Religion and the RIse of Capitalism by Bejamin M. Friedman

The Harvard Clubs of Texas

invite you to join a conversation with

 Prof. Benjamin M. Friedman

 

Thursday, March 11, 7pm – 8:30pm

 

Professor Friedman is one of the nation’s preeminent experts on economic policy, and he has written extensively on the broader relationship of economics to other lines of thinking. He will discuss his new book, Religion and the Rise of Capitalism, which was released on January 26, 2021.

This new book is a major reassessment of the foundations of modern economic thinking, examining the profound influence of an until-now unrecognized force – religion.  Professor Friedman will share his research into how religious thinking has shaped economic thinking ever since the beginnings of modern Western economics. In addition, in light of the fact that we have just concluded a historic national election, he will focus on how early religious influences continue to shape our current-day debate over economic policy in the United States.

Please register for the event on the Harvard Club of Dallas website:

Harvard Club of Dallas

More about the Book: Religion and the Rise of Capitalism

Critics of contemporary economics complain that belief in free markets–among economists as well as many ordinary citizens–is a form of religion. It turns out that, in a deeper, more historically grounded sense, there is something to this idea. Contrary to the conventional historical view of economics as an entirely secular product of the Enlightenment, Benjamin M. Friedman demonstrates that religion exerted a powerful influence from the outset. Friedman makes clear how the foundational transition in thinking about what we now call economics, beginning in the eighteenth century, was decisively shaped by what were then hotly contended lines of religious thought within the English-speaking Protestant world. Beliefs about God-given human character, about the afterlife, and about the purpose of our existence, were all under scrutiny in the world in which Adam Smith and his contemporaries lived. Friedman also explores how the resulting influences of religious thinking on economic thinking help to explain the sometimes puzzling stance of so many of our fellow citizens whose views about economic policies–and whose voting behavior–seems sharply at odds with what would be to their own economic benefit. 

Professor Benjamin M. Friedman is the William Joseph Maier Professor of Political Economy, and formerly Chairman of the Department of Economics, at Harvard University. His best known books among the general public are The Moral Consequences of Economic Growth (Knopf) and Day of Reckoning: The Consequences of American Economic Policy Under Reagan and After (Random House).  His newest book, Religion and the Rise of Capitalism (Knopf), was published in January 2021. He has also written and/or edited fourteen other books, and more than 150 articles in professional journals, aimed primarily at economists and economic policymakers.  Much of this work has focused on economic policy, and in particular on the role of the financial markets in shaping how monetary and fiscal policies affect overall economic activity.  He is also a frequent contributor to publications reaching a broader audience, including especially The New York Review of Books

Professor Friedman's current professional activities include serving as a director of the Private Export Funding Corporation, a trustee of the Pioneer Funds, and a director of the Council for Economic Education.  He was also a long-time director and member of the editorial board of the Encyclopaedia Britannica.  In addition, he has served as director of financial markets and monetary economics research at the National Bureau of Economic Research, as a member of the National Science Foundation Subcommittee on Economics, as an adviser to the Congressional Budget Office and to the Federal Reserve Bank of New York, as a trustee of the College Retirement Equities Fund, and as a director of the American Friends of Cambridge University.  He is a member of the American Academy of Arts and Sciences and the Council on Foreign Relations. 
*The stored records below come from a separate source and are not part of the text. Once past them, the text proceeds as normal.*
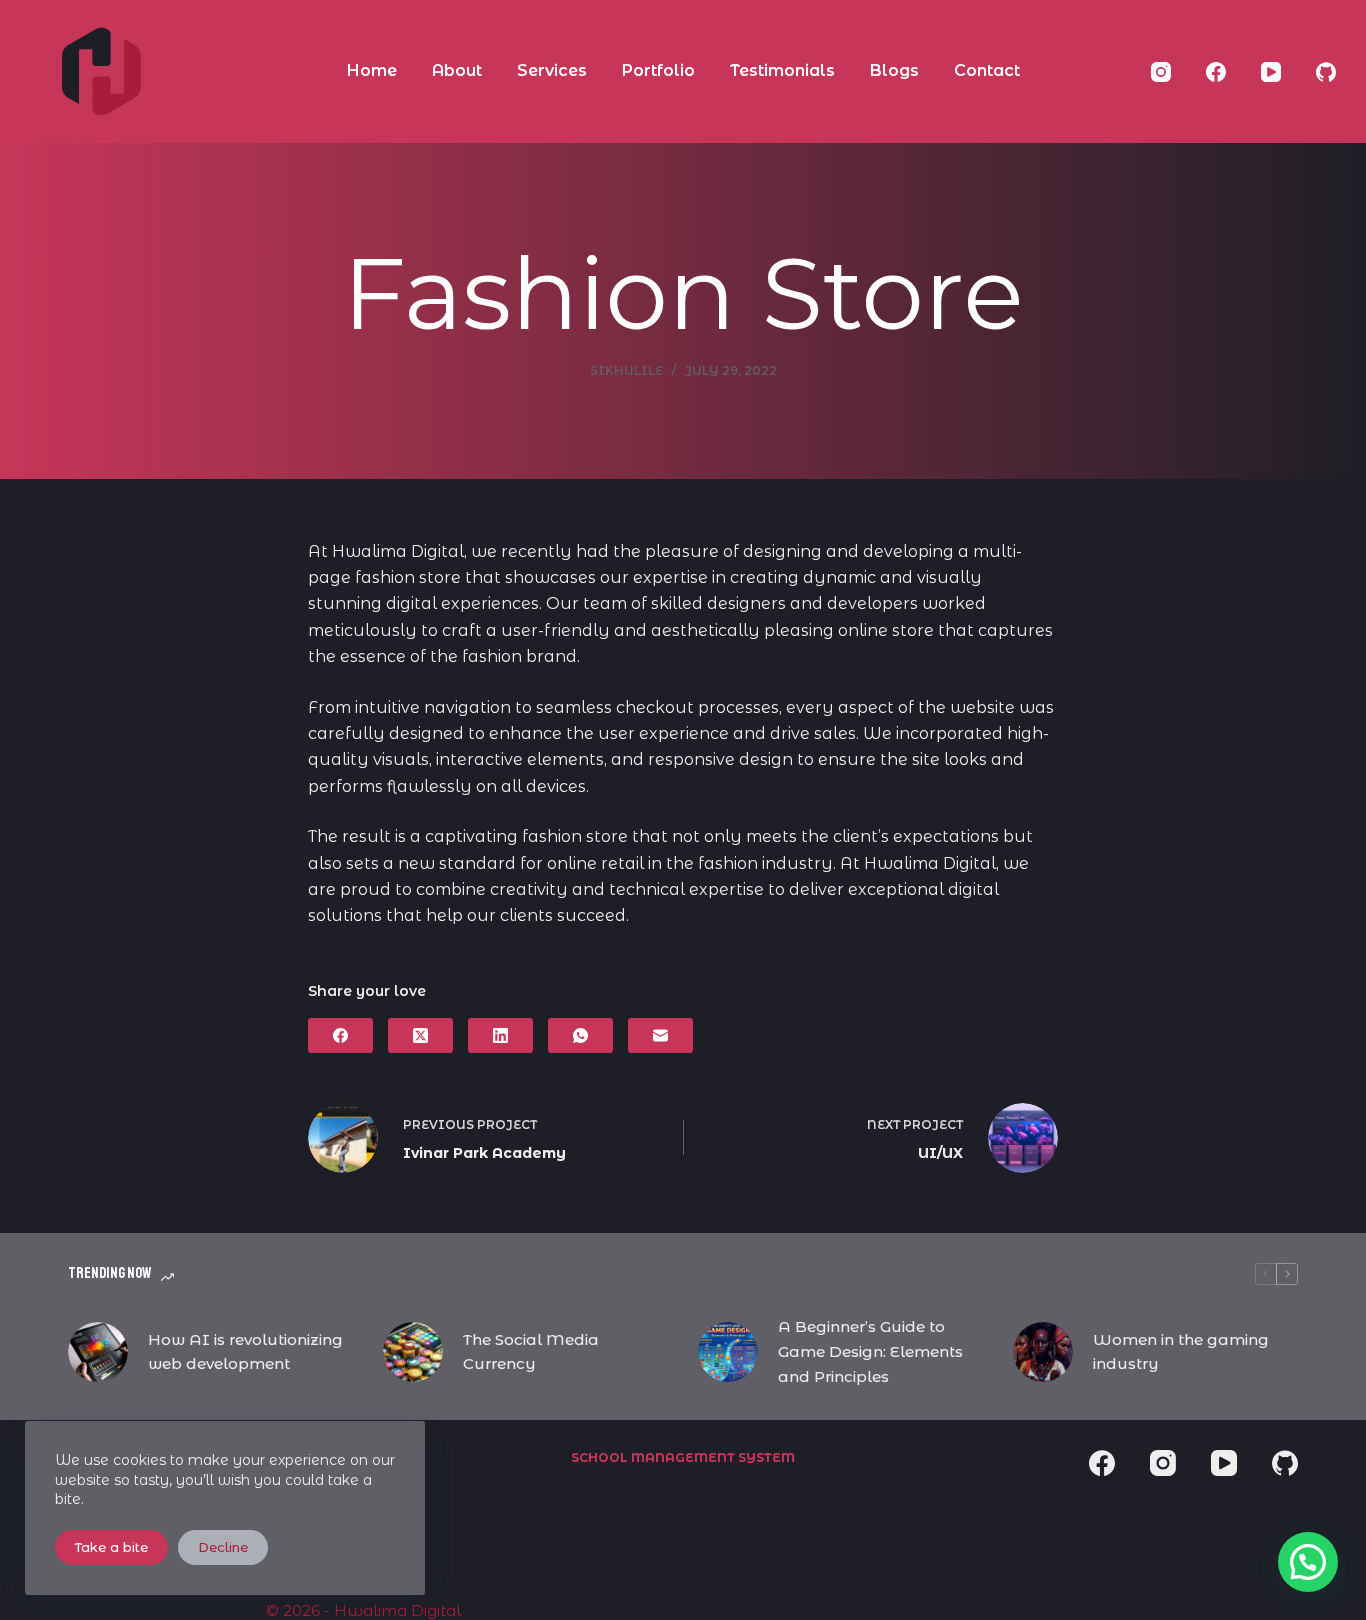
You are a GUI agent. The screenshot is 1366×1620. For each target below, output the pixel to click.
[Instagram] (1161, 72)
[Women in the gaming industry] (1043, 1352)
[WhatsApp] (580, 1035)
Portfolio (658, 70)
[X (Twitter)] (420, 1035)
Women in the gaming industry (1181, 1352)
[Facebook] (1216, 72)
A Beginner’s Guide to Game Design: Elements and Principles (870, 1351)
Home (372, 70)
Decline (223, 1547)
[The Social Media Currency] (413, 1352)
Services (552, 70)
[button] (1308, 1562)
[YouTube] (1271, 72)
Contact (987, 70)
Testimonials (782, 70)
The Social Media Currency (531, 1352)
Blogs (894, 70)
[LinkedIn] (500, 1035)
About (457, 70)
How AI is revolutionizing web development (245, 1352)
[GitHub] (1326, 72)
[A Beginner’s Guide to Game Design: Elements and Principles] (728, 1352)
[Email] (660, 1035)
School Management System (683, 1457)
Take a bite (111, 1547)
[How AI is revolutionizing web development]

Professor Friedman received the A.B., A.M. and Ph.D. degrees in economics from Harvard University; during his graduate study at Harvard he was a Junior Fellow of the Society of Fellows.  In addition, he received the M.Sc. degree in economics and politics from King's College, Cambridge (U.K.), where he studied as a Marshall Scholar. Among other distinctions, he has received the George S. Eccles Prize, awarded annually for excellence in writing about economics; the John R. Commons Award, given every two years in recognition of contributions to economics; and the Medal of the Italian Senate.